$5$ is a prime number, but it can be expressed as $2*3*3$ mod $13$.
So I am wondering if we are given a number $l$ and a prime $p$ that is smaller than $l$ but doesn't divide it, can we write write $p$ as a product of a small number of small factors (mod $l$)?
And here by small I mean some function of l like $\log(l)$ or $log(l)^2$ or even $l^\epsilon$ where $\epsilon < 1$.
Thanks.
The best known bound for a quadratic the least quadratic non-residue modulo a prime $l$ is as far as I know (see Burgess - The distribution of quadratic residues and non-residues) $$ \ll l^{\frac{1}{4\sqrt{e}}} $$ thought it is conjectured to be much smaller.

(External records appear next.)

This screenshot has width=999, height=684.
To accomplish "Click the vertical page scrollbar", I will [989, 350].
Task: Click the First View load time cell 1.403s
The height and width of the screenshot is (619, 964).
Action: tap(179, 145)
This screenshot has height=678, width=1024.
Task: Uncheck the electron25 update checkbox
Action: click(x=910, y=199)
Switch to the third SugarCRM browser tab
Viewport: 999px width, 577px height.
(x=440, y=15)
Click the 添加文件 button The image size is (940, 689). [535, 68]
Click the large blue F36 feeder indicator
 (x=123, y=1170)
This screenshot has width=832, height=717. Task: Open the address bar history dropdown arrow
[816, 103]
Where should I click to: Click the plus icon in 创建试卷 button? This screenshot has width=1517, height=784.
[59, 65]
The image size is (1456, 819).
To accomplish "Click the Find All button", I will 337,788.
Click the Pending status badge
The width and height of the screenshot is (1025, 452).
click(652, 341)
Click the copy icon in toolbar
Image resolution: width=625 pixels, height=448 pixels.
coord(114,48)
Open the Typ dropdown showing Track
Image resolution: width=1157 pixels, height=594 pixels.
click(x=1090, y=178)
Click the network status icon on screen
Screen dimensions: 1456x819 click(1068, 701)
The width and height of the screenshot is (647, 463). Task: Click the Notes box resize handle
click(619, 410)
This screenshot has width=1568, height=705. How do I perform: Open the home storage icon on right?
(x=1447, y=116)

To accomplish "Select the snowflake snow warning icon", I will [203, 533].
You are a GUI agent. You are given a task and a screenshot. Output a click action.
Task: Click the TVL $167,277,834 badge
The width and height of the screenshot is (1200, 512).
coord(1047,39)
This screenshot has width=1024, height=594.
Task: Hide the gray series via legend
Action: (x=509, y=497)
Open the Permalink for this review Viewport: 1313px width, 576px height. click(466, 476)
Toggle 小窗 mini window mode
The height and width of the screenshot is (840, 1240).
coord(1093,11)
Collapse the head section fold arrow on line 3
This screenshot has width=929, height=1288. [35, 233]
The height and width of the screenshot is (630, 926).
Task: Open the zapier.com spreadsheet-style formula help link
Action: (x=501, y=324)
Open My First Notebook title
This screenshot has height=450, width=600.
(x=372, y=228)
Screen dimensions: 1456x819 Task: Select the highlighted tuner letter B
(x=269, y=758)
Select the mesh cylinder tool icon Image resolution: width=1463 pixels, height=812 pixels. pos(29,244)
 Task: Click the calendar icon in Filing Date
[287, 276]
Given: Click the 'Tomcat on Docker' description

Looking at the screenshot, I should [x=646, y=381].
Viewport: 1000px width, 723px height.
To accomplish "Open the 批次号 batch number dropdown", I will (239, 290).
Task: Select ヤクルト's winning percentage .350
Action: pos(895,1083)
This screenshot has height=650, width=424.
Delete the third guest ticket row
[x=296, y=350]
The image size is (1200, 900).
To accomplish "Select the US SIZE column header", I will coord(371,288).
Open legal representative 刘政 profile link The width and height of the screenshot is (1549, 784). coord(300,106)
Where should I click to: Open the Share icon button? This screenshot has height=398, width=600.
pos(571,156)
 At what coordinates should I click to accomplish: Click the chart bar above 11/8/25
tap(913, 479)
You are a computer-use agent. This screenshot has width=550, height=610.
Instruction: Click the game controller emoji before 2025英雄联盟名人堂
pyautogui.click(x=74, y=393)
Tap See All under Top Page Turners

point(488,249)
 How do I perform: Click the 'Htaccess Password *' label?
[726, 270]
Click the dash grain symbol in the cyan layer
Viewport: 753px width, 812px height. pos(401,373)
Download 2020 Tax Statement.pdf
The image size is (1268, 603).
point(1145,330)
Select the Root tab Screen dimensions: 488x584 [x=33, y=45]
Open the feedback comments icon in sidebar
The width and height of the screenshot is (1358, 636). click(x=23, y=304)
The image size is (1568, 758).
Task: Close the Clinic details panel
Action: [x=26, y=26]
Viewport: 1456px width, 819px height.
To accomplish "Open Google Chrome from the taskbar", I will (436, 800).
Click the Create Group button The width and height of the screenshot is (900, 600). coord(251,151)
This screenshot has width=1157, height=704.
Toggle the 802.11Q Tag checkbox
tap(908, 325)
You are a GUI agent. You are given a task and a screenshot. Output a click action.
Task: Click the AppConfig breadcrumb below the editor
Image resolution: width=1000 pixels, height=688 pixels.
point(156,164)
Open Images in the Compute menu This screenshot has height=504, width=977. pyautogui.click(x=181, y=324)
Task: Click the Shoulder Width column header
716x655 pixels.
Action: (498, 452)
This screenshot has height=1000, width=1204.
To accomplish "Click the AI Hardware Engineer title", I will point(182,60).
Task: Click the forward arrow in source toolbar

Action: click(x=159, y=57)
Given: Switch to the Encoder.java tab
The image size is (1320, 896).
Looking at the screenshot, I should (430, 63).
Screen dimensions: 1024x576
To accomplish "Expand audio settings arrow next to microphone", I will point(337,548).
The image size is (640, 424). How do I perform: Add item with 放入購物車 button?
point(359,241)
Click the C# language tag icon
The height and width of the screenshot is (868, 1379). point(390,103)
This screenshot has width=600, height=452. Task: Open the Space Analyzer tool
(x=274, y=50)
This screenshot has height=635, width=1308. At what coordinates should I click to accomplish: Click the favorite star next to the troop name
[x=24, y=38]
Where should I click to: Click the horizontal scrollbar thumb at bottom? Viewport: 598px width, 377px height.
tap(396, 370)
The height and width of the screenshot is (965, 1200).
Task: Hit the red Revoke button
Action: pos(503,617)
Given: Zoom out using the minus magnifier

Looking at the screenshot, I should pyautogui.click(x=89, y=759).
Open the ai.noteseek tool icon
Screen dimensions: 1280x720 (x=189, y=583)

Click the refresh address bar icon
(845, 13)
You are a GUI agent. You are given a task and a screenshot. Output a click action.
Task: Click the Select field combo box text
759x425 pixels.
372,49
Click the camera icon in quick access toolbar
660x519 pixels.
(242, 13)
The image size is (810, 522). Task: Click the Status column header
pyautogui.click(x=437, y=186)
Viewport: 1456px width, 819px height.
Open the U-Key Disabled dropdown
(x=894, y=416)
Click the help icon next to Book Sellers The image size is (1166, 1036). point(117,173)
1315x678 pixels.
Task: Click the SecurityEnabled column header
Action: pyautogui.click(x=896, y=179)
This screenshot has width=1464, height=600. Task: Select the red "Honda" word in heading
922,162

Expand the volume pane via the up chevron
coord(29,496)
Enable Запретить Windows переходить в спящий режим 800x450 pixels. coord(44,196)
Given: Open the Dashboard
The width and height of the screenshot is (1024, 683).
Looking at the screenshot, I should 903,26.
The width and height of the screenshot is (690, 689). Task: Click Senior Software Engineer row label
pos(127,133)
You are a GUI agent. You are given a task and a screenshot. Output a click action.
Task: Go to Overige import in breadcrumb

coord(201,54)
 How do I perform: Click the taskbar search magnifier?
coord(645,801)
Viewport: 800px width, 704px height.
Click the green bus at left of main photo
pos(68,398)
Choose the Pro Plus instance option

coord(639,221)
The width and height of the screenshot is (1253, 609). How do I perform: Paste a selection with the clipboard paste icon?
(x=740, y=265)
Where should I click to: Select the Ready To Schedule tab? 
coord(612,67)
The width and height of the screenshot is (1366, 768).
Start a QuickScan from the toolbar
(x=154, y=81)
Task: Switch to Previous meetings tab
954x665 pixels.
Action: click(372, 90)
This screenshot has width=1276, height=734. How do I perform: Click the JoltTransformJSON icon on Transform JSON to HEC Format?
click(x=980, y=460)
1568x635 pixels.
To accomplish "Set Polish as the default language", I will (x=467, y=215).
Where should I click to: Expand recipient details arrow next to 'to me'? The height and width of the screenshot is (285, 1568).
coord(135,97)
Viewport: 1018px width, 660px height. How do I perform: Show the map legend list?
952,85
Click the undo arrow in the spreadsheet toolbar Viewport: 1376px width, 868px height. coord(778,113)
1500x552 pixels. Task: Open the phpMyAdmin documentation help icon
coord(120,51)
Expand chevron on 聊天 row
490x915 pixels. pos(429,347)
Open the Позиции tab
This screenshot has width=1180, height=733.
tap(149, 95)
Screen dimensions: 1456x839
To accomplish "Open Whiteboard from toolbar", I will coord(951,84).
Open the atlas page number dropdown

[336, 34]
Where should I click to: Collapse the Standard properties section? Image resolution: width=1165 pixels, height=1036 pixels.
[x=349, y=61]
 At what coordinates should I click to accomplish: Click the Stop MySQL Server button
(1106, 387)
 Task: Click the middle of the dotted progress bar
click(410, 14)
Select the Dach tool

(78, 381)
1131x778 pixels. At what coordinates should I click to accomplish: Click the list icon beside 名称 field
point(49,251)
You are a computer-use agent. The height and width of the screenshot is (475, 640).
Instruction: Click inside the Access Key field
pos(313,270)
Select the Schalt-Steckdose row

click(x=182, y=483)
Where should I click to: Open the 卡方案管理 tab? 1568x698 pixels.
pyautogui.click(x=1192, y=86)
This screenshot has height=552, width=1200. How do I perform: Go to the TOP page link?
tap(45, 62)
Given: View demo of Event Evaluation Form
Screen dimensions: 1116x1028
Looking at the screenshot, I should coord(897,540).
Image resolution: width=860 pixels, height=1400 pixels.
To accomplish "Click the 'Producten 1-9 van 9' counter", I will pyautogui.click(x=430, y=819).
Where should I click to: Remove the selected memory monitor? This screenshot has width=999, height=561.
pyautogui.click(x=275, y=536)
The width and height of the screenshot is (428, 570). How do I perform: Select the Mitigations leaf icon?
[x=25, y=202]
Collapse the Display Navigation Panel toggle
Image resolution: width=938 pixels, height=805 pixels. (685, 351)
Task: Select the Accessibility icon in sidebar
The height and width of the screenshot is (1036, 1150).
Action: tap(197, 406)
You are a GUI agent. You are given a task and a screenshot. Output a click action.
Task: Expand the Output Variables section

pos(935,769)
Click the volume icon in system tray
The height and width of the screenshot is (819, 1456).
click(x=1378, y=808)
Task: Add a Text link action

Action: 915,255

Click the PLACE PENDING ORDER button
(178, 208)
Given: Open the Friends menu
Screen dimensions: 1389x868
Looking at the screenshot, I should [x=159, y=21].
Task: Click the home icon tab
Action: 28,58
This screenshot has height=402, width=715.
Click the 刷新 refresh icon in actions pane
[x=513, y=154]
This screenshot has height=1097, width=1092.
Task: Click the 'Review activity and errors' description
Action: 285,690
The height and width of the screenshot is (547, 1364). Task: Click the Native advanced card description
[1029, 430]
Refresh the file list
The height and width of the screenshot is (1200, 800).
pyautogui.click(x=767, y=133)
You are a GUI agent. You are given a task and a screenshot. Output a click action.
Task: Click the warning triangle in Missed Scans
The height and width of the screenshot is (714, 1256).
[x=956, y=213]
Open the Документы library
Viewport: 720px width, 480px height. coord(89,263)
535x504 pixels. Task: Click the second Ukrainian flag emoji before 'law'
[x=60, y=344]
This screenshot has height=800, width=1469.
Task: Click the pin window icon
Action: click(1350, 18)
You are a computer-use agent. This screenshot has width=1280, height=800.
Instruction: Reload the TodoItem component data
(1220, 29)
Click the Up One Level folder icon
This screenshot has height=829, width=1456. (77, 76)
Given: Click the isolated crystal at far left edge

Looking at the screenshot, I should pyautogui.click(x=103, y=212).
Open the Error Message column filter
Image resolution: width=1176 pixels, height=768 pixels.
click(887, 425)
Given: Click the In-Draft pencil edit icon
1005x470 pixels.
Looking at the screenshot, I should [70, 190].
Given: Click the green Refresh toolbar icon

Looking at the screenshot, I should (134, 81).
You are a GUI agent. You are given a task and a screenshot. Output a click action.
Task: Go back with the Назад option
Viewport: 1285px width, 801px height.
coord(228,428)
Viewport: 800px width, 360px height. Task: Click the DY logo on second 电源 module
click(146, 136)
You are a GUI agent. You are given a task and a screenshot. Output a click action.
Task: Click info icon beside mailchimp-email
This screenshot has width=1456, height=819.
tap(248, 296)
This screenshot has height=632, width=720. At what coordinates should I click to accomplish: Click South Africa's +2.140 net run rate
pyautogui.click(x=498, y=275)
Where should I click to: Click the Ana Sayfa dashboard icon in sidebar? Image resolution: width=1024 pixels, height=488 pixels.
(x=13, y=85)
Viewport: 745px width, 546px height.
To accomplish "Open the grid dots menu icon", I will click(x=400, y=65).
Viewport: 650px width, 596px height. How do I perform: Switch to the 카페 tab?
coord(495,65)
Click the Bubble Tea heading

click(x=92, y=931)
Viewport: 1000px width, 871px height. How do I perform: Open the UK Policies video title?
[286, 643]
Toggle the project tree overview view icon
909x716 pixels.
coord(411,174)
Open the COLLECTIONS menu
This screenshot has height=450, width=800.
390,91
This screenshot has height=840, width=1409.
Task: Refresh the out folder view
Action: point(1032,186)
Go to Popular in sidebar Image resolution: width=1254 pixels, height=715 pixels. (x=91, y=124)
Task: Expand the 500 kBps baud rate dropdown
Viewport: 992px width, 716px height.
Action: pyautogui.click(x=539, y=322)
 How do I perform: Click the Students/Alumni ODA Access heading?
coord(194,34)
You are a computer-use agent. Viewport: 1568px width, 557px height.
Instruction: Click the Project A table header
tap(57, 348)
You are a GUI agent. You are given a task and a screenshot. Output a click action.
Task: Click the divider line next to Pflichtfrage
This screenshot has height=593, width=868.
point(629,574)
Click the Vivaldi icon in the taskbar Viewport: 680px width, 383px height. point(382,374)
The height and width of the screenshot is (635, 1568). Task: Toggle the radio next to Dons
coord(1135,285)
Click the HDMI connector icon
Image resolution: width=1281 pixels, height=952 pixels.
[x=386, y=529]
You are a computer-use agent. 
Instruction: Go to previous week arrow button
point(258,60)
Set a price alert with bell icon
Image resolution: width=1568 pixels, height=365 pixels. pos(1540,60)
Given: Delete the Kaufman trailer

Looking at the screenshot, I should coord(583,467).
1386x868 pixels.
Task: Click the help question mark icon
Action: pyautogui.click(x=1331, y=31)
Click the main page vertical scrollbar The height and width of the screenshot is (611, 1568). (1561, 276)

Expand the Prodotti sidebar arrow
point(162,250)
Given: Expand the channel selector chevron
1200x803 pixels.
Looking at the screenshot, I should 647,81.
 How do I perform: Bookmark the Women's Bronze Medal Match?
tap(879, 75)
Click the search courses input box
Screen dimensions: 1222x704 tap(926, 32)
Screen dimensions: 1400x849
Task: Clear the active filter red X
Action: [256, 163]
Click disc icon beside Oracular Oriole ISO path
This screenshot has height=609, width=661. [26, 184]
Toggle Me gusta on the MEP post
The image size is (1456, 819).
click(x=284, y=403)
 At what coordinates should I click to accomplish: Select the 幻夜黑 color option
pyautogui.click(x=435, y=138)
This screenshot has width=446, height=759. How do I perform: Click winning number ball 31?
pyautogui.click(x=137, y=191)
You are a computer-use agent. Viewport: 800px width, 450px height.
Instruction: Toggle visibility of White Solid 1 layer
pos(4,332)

Now the least quadratic non-residue is a prime, and given any factorization it will have necessarily at least a prime quadratic non-residue on it. This means that the least order of magnitude you may hope for with current knowledge is $l^{\frac{1}{4\sqrt{e}}} $.
On the positive side, according to this paper for any $p \pmod{l}$ you can find $a,b \ll l^{3/4}$ such that $ab \equiv p \pmod{l}$, so this gives $\epsilon \le \frac{3}{4}$ in your factorization.
Note: the symbol $\ll A$ means a constant times $A$, it is similar to $O(A)$.